Imprime tal cual, del texto sobre Santo Toribio, todo lo que va desde "Reformó el clero" hasta "de San Marcos.", incluidas ambas partes.

▸ **TEXTO DE ORIGEN**
============

Se trataba por lo tanto de moralizar las costumbres, reformar el clero y defender los derechos de la Iglesia, tarea a la cual Santo Toribio se dedicó con vigor extraordinario.
En obediencia a las directrices del Concilio de Trento reunió tres Concilios Provinciales, el primero de los cuales trazó las normas que rigieron todas las diócesis de las Américas por más de tres siglos.

Reformó el clero diocesano en la disciplina y en las costumbres. Reglamentó toda la predicación para los indígenas y mandó escribir e imprimir bajo su dirección un catecismo especial para ellos, consiguiendo que los predicadores aprendiesen las lenguas indígenas, para las cuales creó una cátedra en la Universidad de San Marcos.
Celo apostólico que no mide sacrificios

Realizó varias visitas pastorales por el inmenso territorio de su diócesis, viajando a pie, a caballo, en mula, bajo fuertes lluvias o soles inclementes, atravesando ríos, embreñándose en las selvas tropicales o escalando montañas escarpadas y bordeando peligrosos abismos.

============

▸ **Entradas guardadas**
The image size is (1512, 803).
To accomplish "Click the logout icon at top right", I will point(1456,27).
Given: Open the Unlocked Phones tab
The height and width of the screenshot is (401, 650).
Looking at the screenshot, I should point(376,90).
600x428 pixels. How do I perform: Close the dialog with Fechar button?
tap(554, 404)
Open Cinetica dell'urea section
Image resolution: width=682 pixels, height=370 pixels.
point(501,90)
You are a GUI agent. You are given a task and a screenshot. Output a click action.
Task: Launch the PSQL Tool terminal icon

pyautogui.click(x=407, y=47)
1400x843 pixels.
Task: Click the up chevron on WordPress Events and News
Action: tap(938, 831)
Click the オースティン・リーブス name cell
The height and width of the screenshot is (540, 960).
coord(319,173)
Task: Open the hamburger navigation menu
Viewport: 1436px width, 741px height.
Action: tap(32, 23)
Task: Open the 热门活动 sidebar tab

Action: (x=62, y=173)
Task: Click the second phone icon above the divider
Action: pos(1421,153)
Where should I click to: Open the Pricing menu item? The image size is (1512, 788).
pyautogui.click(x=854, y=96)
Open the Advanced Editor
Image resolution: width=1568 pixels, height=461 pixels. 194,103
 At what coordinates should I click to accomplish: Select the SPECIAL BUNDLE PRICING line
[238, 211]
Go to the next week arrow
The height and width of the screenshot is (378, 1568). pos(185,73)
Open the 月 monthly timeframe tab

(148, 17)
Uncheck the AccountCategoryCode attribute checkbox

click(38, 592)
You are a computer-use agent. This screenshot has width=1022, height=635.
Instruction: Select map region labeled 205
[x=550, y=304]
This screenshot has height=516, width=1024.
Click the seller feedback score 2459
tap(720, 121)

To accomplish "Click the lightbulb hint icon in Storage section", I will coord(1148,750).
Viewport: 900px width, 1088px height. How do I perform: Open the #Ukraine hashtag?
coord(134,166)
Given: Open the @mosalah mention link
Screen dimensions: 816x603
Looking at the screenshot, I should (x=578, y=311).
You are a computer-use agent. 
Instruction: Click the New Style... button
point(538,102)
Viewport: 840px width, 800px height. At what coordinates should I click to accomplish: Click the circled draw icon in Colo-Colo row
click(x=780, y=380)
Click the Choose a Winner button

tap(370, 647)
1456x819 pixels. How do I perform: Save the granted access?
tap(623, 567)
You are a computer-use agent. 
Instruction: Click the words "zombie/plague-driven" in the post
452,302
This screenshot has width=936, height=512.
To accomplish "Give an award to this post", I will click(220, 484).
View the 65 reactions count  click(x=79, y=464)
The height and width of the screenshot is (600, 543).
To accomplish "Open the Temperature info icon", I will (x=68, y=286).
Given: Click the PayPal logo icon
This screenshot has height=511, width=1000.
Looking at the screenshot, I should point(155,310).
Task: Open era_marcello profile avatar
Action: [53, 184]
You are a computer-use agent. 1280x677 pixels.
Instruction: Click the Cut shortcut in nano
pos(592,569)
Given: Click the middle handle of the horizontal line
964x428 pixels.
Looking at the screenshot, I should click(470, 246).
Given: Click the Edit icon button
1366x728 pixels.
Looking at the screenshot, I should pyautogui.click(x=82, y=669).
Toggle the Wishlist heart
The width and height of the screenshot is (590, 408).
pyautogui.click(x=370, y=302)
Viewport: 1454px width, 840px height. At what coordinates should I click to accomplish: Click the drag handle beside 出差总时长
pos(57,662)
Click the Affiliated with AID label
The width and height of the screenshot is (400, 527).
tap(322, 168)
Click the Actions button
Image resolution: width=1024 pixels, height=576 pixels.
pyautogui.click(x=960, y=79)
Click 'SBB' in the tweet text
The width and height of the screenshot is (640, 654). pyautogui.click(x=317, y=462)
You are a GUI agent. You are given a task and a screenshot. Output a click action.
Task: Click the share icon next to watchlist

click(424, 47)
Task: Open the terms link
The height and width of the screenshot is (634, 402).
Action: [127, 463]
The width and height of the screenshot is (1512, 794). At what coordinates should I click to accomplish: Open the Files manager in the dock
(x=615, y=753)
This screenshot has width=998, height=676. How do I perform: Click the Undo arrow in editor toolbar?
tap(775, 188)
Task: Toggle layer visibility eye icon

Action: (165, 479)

============

▸ **SOLUCIÓN**
Reformó el clero diocesano en la disciplina y en las costumbres. Reglamentó toda la predicación para los indígenas y mandó escribir e imprimir bajo su dirección un catecismo especial para ellos, consiguiendo que los predicadores aprendiesen las lenguas indígenas, para las cuales creó una cátedra en la Universidad de San Marcos.